I have an idea there was something I had to remember about Elizabeth. Perhaps she wanted me to get her something. A boiled egg, or some chocolate. That son of hers keeps her on starvation rations. He won’t even spend money on new razors for himself. Elizabeth says his skin is raw from shaving and she’s worried he’ll cut his own throat. Sometimes I wish he would. The miser. If I didn’t pop round with the odd extra, she’d waste away. I’ve got a note here telling me not to go out, but I don’t see why. It can’t hurt to nip down to the shop.
I write a list before I put on my coat, find my hat and keys, check I have the keys in the right pocket and then check again at the front door. There are white stains along the pavement where snails have been flattened in the night. This street always collects hundreds of casualties after a rainy evening. But what makes those marks, I wonder, what part of the snail makes the stain turn white like that?
‘Turn not pale, beloved snail,’ I say, bending over as far as I dare to get a better look. I can’t think where the phrase is from, but it’s possible it is about this very thing. I must try and remember to look it up when I get home.

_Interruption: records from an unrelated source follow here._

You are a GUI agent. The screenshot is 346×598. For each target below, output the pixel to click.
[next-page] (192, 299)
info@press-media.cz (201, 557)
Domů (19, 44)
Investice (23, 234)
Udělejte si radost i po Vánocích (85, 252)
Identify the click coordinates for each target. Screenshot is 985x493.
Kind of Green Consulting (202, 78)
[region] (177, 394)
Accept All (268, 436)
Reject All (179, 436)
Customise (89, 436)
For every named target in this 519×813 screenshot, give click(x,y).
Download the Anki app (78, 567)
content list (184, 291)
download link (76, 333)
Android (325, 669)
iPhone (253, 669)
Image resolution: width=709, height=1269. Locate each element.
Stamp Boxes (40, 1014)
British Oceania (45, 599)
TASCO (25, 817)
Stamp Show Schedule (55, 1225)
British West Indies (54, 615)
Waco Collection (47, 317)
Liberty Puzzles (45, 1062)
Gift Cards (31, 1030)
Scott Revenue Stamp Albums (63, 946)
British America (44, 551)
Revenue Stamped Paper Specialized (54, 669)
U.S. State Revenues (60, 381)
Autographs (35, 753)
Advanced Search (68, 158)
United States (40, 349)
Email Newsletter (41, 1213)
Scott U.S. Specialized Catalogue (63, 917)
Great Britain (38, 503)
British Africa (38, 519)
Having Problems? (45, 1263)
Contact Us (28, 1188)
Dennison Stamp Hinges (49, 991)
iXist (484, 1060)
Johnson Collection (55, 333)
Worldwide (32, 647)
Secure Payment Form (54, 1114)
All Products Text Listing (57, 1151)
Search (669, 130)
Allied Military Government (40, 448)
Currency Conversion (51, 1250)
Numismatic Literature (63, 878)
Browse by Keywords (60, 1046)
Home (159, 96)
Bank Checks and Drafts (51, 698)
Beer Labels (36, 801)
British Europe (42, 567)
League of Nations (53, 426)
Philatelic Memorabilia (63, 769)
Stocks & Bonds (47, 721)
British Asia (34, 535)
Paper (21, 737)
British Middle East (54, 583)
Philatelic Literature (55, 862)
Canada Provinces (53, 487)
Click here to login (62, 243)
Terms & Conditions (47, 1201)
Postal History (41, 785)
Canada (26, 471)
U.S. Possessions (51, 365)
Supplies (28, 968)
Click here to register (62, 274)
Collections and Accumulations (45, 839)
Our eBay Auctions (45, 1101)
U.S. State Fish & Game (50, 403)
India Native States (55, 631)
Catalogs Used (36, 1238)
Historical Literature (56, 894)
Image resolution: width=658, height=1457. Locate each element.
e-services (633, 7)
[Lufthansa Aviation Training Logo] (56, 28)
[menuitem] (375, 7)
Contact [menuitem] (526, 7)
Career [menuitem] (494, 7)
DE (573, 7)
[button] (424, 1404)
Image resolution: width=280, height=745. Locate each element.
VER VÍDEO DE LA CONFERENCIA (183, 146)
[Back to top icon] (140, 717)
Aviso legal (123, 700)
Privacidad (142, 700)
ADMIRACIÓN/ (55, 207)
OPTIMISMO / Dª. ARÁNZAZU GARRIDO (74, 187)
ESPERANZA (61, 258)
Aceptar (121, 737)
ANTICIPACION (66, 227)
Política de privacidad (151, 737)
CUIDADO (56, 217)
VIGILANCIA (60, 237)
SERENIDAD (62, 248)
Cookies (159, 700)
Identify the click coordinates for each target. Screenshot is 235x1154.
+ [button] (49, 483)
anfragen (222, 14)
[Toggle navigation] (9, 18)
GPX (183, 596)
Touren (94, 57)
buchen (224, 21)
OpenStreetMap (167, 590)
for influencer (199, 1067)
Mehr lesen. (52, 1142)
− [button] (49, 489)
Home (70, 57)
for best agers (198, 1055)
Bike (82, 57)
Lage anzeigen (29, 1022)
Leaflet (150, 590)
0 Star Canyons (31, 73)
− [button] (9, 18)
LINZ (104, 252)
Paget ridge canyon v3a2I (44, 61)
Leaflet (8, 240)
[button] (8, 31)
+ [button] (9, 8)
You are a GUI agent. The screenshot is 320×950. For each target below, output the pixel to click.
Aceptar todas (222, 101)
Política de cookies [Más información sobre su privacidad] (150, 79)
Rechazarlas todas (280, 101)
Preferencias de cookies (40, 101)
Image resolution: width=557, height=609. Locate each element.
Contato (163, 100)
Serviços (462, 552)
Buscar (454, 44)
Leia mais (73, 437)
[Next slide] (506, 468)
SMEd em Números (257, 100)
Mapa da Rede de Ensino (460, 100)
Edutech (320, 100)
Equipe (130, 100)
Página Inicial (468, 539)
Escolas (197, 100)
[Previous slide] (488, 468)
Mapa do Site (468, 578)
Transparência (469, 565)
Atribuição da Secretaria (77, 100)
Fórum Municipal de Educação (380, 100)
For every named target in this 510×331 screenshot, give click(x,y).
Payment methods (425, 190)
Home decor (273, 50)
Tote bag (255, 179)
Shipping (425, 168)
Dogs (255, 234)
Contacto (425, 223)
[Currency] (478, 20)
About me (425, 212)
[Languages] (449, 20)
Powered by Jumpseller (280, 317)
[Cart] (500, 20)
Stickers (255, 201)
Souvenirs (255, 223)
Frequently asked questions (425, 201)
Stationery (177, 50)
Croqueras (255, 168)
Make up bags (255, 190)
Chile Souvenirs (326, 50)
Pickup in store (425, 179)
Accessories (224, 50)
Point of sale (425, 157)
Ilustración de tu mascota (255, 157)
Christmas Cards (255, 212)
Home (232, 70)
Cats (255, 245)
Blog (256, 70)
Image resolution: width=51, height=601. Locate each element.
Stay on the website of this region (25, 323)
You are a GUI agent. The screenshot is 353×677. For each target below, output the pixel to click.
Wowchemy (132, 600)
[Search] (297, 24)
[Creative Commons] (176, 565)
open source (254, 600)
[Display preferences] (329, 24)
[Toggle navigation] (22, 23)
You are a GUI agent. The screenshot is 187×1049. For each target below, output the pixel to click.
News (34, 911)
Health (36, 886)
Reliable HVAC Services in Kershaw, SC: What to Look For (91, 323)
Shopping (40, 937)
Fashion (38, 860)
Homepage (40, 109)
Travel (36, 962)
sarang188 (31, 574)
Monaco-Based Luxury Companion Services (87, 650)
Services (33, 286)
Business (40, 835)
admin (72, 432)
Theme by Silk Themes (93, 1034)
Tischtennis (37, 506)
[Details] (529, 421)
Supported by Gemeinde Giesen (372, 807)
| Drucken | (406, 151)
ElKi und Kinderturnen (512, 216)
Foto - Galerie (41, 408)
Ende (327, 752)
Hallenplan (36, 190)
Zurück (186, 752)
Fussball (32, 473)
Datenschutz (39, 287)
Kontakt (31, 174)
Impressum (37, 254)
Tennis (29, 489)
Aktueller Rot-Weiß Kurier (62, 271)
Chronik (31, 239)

The shop isn’t far, but I’m tired by the time I get there, and for some reason I keep taking the wrong turning, which means I’ve got to walk back around the block again. I feel like I did at the end of the war. I often got lost on my way into town, what with houses bombed to rubble, and sudden open spaces, and roads blocked by bricks and masonry and broken furniture.
It’s a small place, Carrow’s, crammed with things I don’t want. I wish they’d move the rows and rows of beer cans to make space for something useful. It’s always been here, though, ever since I was a child. They only changed the sign a few years ago. It’s got Coca-Cola written on it now and Carrow’s is squashed in underneath like an afterthought. I read it out to myself as I go in and then I read my shopping list aloud, standing by a shelf of boxes. Ricicles and Shreddies, whatever they are.
‘Eggs. Milk – question mark – Chocolate.’ I turn my bit of paper about to catch the light. There’s a cosy cardboardy smell in the shop and it’s like being in the larder at home. ‘Eggs, milk, chocolate. Eggs, milk, chocolate.’ I say the words, but I can’t quite think what the things look like. Could they be in any of the boxes in front of me? I carry on muttering the list under my breath as I shuffle about the shop, but the words begin to lose meaning and are like a chant. I’ve got ‘marrows’ written down here too, but I don’t think they sell them here.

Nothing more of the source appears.